Although guest workers represent less than 10 percent of the U.S. agricultural labor force, the program’s exponential growth will likely continue, as there is no annual cap on the number of the temporary agricultural visas and most of the applications from growers are approved. As the program has expanded, its inherent problems have become increasingly visible for workers and employers. Both farmworkers and farmers want the program to continue to grow, but want it reformed, though in very different ways.

The Trump administration last year vowed to streamline and simplify H-2A, a move worker advocates say could strip the program’s already-weak labor protections and oversight and lead to even more abuses and lawsuits.
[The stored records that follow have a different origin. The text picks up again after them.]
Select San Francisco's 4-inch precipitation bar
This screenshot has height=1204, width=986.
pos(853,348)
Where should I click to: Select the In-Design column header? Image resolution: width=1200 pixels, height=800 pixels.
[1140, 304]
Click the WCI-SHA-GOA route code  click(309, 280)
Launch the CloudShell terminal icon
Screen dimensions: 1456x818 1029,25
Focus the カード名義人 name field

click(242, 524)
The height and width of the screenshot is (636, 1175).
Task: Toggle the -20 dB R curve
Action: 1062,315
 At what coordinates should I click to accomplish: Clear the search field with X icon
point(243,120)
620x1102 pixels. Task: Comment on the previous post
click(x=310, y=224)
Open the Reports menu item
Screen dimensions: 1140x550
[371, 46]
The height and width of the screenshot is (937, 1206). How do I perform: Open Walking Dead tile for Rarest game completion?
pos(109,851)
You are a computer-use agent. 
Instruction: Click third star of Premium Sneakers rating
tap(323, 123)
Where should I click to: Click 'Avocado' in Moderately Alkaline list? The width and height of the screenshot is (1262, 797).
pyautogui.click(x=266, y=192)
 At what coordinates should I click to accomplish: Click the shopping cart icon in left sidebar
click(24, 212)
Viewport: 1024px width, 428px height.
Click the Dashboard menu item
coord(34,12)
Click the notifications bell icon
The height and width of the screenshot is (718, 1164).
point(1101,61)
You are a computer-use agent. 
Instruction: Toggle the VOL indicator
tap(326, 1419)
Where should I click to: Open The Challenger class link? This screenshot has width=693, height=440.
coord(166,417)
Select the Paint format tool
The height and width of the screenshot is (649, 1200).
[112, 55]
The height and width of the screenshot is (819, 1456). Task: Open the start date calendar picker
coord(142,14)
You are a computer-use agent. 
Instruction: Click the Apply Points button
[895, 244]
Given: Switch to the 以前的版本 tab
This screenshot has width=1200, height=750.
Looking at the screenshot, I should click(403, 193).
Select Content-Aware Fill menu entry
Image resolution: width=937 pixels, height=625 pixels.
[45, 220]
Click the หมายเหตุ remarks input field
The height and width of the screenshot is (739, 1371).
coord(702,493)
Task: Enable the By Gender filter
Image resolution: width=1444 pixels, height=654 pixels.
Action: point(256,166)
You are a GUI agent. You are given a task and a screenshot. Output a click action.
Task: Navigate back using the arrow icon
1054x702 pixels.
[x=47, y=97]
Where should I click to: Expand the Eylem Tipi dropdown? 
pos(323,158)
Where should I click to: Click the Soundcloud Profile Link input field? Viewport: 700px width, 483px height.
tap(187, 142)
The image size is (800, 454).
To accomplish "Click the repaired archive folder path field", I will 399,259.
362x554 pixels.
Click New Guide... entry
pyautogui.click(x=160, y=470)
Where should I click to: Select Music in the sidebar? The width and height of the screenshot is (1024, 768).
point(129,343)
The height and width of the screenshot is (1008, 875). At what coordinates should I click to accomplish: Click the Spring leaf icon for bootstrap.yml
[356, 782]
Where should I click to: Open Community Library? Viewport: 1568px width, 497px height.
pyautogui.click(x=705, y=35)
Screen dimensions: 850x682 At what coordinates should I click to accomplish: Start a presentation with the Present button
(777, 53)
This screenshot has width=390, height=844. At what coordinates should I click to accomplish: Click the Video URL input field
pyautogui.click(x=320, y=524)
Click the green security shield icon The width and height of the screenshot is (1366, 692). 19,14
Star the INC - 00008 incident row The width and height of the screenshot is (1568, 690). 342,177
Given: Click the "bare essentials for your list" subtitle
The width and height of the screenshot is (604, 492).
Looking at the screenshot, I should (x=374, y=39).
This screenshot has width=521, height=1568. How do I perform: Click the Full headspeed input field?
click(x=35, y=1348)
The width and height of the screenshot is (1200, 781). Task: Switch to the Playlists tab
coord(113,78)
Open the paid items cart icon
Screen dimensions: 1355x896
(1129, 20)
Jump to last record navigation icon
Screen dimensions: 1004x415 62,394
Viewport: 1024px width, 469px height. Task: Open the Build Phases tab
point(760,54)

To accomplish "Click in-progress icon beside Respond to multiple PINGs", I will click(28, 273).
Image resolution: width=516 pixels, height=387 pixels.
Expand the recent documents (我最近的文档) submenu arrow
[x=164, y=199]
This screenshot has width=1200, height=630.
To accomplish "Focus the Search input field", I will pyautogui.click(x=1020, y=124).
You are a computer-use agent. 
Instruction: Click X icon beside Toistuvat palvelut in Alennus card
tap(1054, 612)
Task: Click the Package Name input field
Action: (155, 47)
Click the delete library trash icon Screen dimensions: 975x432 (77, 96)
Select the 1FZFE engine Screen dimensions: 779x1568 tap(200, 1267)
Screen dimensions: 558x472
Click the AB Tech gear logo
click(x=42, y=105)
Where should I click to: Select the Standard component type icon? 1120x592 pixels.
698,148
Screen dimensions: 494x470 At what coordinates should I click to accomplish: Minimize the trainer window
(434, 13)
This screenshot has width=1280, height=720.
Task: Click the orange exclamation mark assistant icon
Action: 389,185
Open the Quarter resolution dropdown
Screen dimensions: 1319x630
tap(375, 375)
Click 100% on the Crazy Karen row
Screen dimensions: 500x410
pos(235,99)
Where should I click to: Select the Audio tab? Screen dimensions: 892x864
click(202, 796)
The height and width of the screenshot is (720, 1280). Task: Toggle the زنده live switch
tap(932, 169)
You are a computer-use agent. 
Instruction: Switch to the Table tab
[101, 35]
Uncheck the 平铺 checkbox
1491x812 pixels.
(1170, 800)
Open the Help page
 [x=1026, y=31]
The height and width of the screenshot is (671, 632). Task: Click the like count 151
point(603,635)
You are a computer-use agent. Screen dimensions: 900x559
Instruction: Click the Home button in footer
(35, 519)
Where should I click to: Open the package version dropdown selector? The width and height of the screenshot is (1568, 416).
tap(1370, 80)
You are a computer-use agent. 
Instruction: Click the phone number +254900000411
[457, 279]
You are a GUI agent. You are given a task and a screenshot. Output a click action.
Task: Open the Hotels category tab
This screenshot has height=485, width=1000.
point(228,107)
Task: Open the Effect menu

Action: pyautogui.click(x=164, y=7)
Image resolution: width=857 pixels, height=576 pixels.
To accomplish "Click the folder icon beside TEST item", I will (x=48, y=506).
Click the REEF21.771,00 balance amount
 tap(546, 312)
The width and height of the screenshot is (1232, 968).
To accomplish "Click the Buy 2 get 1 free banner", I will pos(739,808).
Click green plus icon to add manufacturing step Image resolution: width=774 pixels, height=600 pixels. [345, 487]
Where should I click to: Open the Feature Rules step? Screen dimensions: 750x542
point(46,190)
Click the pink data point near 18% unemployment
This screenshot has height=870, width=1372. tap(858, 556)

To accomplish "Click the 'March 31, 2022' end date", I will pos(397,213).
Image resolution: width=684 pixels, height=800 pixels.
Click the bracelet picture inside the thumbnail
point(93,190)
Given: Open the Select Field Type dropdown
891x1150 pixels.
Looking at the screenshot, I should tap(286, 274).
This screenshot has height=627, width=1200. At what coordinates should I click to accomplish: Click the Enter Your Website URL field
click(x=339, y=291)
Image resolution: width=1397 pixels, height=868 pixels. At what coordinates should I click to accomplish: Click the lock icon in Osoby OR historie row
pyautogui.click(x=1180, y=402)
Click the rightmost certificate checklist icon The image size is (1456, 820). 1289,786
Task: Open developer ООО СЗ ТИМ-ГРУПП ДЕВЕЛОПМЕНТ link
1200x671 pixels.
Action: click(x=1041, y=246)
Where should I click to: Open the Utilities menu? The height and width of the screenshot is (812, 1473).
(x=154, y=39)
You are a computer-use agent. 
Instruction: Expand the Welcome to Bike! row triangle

On Monday, the U.S. Department of Labor released a long-awaited proposal to update the program. The nearly 500-page document includes changes such as mandating electronic filing of job orders and applications, updating the methodology used to set the guest worker minimum wage, and strengthening the standards applicable to housing. Farmworker advocates say the proposed regulations would be harmful to both domestic workers and guest workers.

When 34-year-old Lara arrived last year for his first nine months at King Fuji Ranch in Mattawa, a small town in central Washington, he was impressed. He and three other men shared a comfortable room with heating, electricity, and warm water—a far cry from the bare-bones worker accommodations in El Salvador. And, according to the contract, he would make at least $14 an hour.

Lara didn’t earn as much as he had hoped, and his room was infested with bedbugs. Still, the dollar stretches a long way in El Salvador. When he returned to his village, Lara paid off debts and bought the property where he planned to build his home. But when he arrived in Mattawa earlier this year for a second season, the bedbugs were still there, and the itching kept Lara up at night. He said the grower pressured him and other workers to meet steep production quotas. In mid-June, Lara and two dozen fellow guest workers went on strike over the labor conditions.